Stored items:
######
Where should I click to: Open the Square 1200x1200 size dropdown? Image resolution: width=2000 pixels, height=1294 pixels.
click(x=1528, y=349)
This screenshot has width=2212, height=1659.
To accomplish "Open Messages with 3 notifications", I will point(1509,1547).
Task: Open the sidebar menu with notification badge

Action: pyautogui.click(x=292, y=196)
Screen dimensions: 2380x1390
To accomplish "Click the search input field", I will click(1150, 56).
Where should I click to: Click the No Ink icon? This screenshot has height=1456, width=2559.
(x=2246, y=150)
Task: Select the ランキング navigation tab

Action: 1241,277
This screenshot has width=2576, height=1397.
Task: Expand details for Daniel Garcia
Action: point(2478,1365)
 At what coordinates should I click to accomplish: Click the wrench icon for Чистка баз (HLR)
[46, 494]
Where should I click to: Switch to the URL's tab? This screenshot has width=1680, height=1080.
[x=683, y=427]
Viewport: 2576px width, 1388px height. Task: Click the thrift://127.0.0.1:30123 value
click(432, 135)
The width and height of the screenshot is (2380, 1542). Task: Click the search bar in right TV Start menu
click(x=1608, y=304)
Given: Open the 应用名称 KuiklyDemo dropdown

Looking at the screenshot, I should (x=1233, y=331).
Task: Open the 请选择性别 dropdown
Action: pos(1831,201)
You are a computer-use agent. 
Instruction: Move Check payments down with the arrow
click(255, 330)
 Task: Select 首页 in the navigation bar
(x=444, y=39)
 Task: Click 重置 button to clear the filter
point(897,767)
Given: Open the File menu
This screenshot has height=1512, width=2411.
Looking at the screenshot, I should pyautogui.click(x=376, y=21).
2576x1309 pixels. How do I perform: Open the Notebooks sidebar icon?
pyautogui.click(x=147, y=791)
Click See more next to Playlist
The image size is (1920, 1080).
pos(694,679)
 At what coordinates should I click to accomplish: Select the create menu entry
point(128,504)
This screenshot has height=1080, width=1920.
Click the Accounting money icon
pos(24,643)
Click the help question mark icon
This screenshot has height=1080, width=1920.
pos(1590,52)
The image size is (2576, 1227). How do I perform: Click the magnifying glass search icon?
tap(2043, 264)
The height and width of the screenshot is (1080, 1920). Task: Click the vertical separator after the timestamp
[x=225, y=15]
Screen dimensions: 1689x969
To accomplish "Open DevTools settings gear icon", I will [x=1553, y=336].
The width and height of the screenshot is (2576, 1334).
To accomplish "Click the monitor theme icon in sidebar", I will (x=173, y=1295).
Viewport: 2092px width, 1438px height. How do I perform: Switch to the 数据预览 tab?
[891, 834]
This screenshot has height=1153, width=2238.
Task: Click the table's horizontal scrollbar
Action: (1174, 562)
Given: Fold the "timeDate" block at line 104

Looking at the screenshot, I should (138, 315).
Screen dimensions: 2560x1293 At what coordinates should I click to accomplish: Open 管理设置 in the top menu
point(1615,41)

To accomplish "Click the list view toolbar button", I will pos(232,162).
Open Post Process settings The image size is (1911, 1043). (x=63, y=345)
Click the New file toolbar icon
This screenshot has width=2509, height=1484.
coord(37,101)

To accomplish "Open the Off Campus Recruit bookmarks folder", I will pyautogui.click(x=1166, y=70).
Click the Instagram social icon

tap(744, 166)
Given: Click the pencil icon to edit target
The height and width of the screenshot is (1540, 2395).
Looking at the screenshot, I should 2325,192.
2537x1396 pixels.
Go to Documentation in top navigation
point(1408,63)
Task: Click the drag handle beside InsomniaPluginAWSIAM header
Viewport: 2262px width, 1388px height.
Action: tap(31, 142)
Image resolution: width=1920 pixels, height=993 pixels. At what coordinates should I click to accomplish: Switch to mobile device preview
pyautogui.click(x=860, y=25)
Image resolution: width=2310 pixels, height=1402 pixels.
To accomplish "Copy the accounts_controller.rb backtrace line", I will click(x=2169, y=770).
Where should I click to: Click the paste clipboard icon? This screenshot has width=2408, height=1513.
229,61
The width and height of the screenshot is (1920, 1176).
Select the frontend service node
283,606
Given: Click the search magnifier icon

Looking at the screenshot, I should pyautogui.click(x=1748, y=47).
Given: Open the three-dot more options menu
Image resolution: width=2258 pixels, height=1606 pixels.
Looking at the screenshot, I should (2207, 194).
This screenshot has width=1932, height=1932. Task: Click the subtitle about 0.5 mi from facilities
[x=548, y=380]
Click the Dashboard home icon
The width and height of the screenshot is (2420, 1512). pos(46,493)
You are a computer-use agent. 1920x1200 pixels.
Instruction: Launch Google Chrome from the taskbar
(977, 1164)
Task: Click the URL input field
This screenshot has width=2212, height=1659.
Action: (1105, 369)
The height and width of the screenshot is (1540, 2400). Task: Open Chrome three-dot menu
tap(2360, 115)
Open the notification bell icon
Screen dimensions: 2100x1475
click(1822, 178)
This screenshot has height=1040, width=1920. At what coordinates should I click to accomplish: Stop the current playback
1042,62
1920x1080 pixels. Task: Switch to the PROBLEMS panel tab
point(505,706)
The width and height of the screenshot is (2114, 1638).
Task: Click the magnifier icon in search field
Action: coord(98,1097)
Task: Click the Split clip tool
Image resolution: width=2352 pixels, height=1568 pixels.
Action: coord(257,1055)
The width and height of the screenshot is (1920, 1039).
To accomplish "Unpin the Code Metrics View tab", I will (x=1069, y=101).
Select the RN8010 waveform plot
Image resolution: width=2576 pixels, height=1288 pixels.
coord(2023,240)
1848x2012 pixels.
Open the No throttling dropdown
######
Write out the entries in full, exactly as given.

Where should I click to: Open the Square 1200x1200 size dropdown? Image resolution: width=2000 pixels, height=1294 pixels.
click(x=1528, y=349)
This screenshot has width=2212, height=1659.
To accomplish "Open Messages with 3 notifications", I will point(1509,1547).
Task: Open the sidebar menu with notification badge

Action: pyautogui.click(x=292, y=196)
Screen dimensions: 2380x1390
To accomplish "Click the search input field", I will click(1150, 56).
Where should I click to: Click the No Ink icon? This screenshot has height=1456, width=2559.
(x=2246, y=150)
Task: Select the ランキング navigation tab

Action: 1241,277
This screenshot has width=2576, height=1397.
Task: Expand details for Daniel Garcia
Action: point(2478,1365)
 At what coordinates should I click to accomplish: Click the wrench icon for Чистка баз (HLR)
[46, 494]
Where should I click to: Switch to the URL's tab? This screenshot has width=1680, height=1080.
[x=683, y=427]
Viewport: 2576px width, 1388px height. Task: Click the thrift://127.0.0.1:30123 value
click(432, 135)
The width and height of the screenshot is (2380, 1542). Task: Click the search bar in right TV Start menu
click(x=1608, y=304)
Given: Open the 应用名称 KuiklyDemo dropdown

Looking at the screenshot, I should (x=1233, y=331).
Task: Open the 请选择性别 dropdown
Action: pos(1831,201)
You are a computer-use agent. 
Instruction: Move Check payments down with the arrow
click(255, 330)
 Task: Select 首页 in the navigation bar
(x=444, y=39)
 Task: Click 重置 button to clear the filter
point(897,767)
Given: Open the File menu
This screenshot has height=1512, width=2411.
Looking at the screenshot, I should pyautogui.click(x=376, y=21).
2576x1309 pixels. How do I perform: Open the Notebooks sidebar icon?
pyautogui.click(x=147, y=791)
Click See more next to Playlist
The image size is (1920, 1080).
pos(694,679)
 At what coordinates should I click to accomplish: Select the create menu entry
point(128,504)
This screenshot has height=1080, width=1920.
Click the Accounting money icon
pos(24,643)
Click the help question mark icon
This screenshot has height=1080, width=1920.
pos(1590,52)
The image size is (2576, 1227). How do I perform: Click the magnifying glass search icon?
tap(2043, 264)
The height and width of the screenshot is (1080, 1920). Task: Click the vertical separator after the timestamp
[x=225, y=15]
Screen dimensions: 1689x969
To accomplish "Open DevTools settings gear icon", I will [x=1553, y=336].
The width and height of the screenshot is (2576, 1334).
To accomplish "Click the monitor theme icon in sidebar", I will (x=173, y=1295).
Viewport: 2092px width, 1438px height. How do I perform: Switch to the 数据预览 tab?
[891, 834]
This screenshot has height=1153, width=2238.
Task: Click the table's horizontal scrollbar
Action: (1174, 562)
Given: Fold the "timeDate" block at line 104

Looking at the screenshot, I should (138, 315).
Screen dimensions: 2560x1293 At what coordinates should I click to accomplish: Open 管理设置 in the top menu
point(1615,41)

To accomplish "Click the list view toolbar button", I will pos(232,162).
Open Post Process settings The image size is (1911, 1043). (x=63, y=345)
Click the New file toolbar icon
This screenshot has width=2509, height=1484.
coord(37,101)

To accomplish "Open the Off Campus Recruit bookmarks folder", I will pyautogui.click(x=1166, y=70).
Click the Instagram social icon

tap(744, 166)
Given: Click the pencil icon to edit target
The height and width of the screenshot is (1540, 2395).
Looking at the screenshot, I should 2325,192.
2537x1396 pixels.
Go to Documentation in top navigation
point(1408,63)
Task: Click the drag handle beside InsomniaPluginAWSIAM header
Viewport: 2262px width, 1388px height.
Action: tap(31, 142)
Image resolution: width=1920 pixels, height=993 pixels. At what coordinates should I click to accomplish: Switch to mobile device preview
pyautogui.click(x=860, y=25)
Image resolution: width=2310 pixels, height=1402 pixels.
To accomplish "Copy the accounts_controller.rb backtrace line", I will click(x=2169, y=770).
Where should I click to: Click the paste clipboard icon? This screenshot has width=2408, height=1513.
229,61
The width and height of the screenshot is (1920, 1176).
Select the frontend service node
283,606
Given: Click the search magnifier icon

Looking at the screenshot, I should pyautogui.click(x=1748, y=47).
Given: Open the three-dot more options menu
Image resolution: width=2258 pixels, height=1606 pixels.
Looking at the screenshot, I should (2207, 194).
This screenshot has width=1932, height=1932. Task: Click the subtitle about 0.5 mi from facilities
[x=548, y=380]
Click the Dashboard home icon
The width and height of the screenshot is (2420, 1512). pos(46,493)
You are a computer-use agent. 1920x1200 pixels.
Instruction: Launch Google Chrome from the taskbar
(977, 1164)
Task: Click the URL input field
This screenshot has width=2212, height=1659.
Action: (1105, 369)
The height and width of the screenshot is (1540, 2400). Task: Open Chrome three-dot menu
tap(2360, 115)
Open the notification bell icon
Screen dimensions: 2100x1475
click(1822, 178)
This screenshot has height=1040, width=1920. At what coordinates should I click to accomplish: Stop the current playback
1042,62
1920x1080 pixels. Task: Switch to the PROBLEMS panel tab
point(505,706)
The width and height of the screenshot is (2114, 1638).
Task: Click the magnifier icon in search field
Action: coord(98,1097)
Task: Click the Split clip tool
Image resolution: width=2352 pixels, height=1568 pixels.
Action: coord(257,1055)
The width and height of the screenshot is (1920, 1039).
To accomplish "Unpin the Code Metrics View tab", I will (x=1069, y=101).
Select the RN8010 waveform plot
Image resolution: width=2576 pixels, height=1288 pixels.
coord(2023,240)
1848x2012 pixels.
Open the No throttling dropdown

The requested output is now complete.